メイン会場のボンリュー・センター。上映時には大変な混雑になる。


50周年というより、単に50年目

 アヌシーは「行きたい」映画祭というよりは「行かねばならない」映画祭だと言っていた人がいたが、個人的にはその意見に全面的に賛同してしまう。コンペの規模が他の映画祭と比べると段違いゆえ、短期間でこれだけのバリエーションに富んだ作品を観られる場所は他にはないと言っていい。世界中のアニメーション関係者も集まる。しかしなぜか、参加するのに気が進まないのである。
 今回でいえばたとえばこんなことがあった。2010年はASIFA50周年の年であり、つまりアヌシー50周年の年でもある。特別プログラムには各年代毎のベスト作品の上映があり、受賞作品集のDVDも、なかなか頑張ったセレクトをしている。映画祭としても記念すべき年を祝おうしているように、表面的には思える。
 しかし記念冊子が問題だった。その分厚さからして、50年の歴史を誇るフェスティバルについて様々な情報や様々なデータ、過去の巨匠がアヌシーを訪れた頃の写真や映画祭の歴史を彩ってきた様々な作品に関する資料が豊富に掲載されていると思ったら間違いだった。ただ単に、50人のアニメーション作家が寄せた「アヌシー50周年おめでとう」記念の絵が載っているだけなのだ。その50人の作家たちも、映画祭に招待されてはいたけれども、何をするかといったらその記念冊子へのサイン会だけ。アヌシー城での展示は、十年刻みにコーナーを分け、その時代の主要な作品の作家の当時の写真や原画、フィルムなど、実に見応えのあるものだった。短編アニメーションが刻んできた歴史の厚み・重みを感じさせてくれるものだった。

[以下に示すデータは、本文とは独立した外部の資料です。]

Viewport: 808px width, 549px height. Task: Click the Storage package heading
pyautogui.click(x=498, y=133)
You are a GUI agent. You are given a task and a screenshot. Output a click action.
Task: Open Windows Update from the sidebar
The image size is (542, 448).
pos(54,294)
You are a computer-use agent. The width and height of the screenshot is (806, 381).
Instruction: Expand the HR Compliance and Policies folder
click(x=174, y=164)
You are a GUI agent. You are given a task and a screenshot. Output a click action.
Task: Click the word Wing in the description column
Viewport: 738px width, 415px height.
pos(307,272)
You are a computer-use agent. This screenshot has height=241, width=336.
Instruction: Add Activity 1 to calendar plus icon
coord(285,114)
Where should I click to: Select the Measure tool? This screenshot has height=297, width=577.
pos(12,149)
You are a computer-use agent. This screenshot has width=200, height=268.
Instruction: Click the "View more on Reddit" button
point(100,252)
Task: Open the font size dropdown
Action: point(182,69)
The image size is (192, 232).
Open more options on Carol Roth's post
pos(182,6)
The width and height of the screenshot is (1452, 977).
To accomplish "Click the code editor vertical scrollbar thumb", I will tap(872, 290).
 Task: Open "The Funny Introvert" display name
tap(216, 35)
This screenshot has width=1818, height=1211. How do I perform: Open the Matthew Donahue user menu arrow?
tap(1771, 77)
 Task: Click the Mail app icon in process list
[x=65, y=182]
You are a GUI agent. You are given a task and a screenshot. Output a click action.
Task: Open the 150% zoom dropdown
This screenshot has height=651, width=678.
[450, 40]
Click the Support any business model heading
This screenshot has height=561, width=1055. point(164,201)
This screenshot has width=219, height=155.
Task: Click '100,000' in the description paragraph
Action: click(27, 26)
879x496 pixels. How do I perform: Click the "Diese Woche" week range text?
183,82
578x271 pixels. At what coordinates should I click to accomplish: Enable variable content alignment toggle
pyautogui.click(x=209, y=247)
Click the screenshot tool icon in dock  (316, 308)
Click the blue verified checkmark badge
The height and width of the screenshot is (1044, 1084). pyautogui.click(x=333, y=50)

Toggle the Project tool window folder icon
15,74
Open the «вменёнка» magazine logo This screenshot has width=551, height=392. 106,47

それなのになぜ、冊子があのようなものになってしまうのか? なぜこの展示の図録を作らないのか?
 そして、基本的にアヌシーの特別プログラム(コンペティション上映以外を指す)はやる気がない。キュレーターの名前も前面に出ず、プログラムはたくさんあるものの、なんというか、これを見せたいのだという気迫や気概、気合が感じられないのだ。
 アヌシーは映画祭というよりも見本市であるように思える。何らかのディレクションが行われるわけでもなく、何かの価値判断を提示するわけでもなく、新しく作られているものをただ見せているだけのような感じがしてしまうのだ。
 それこそが、アヌシーが「行かねばならない」映画祭である理由であり、あまり気の進まない理由でもある。50周年も単なる50年目として平準化される。
 アヌシーはまともに参加することが一番難しい映画祭だ。映画祭側がきちんとディレクションをしてくれないので、まき散らされた新作を、自分なりの基準で、手探りで拾い上げていくしかない。悪名高いアヌシーの観客と共に作品を観ることは時おり苦痛だ。誇張でなく、騒ぐためだけに来ている観客が多いのだ。観客の大部分をすぐに満足させ、しかもその満足を作品の方から丁重に提供するような作品以外を「悪い」作品のように錯覚させてしまう雰囲気がアヌシーにはある。何か未知なるものが現れたとき、脊髄反射以上の熟考が求められる作品が現れたとき、散漫な集中力によってそれをスルーしてしまうのではなく、「これはなんだ?」と少し気に留める力が、アヌシーでは忘れ去られやすい。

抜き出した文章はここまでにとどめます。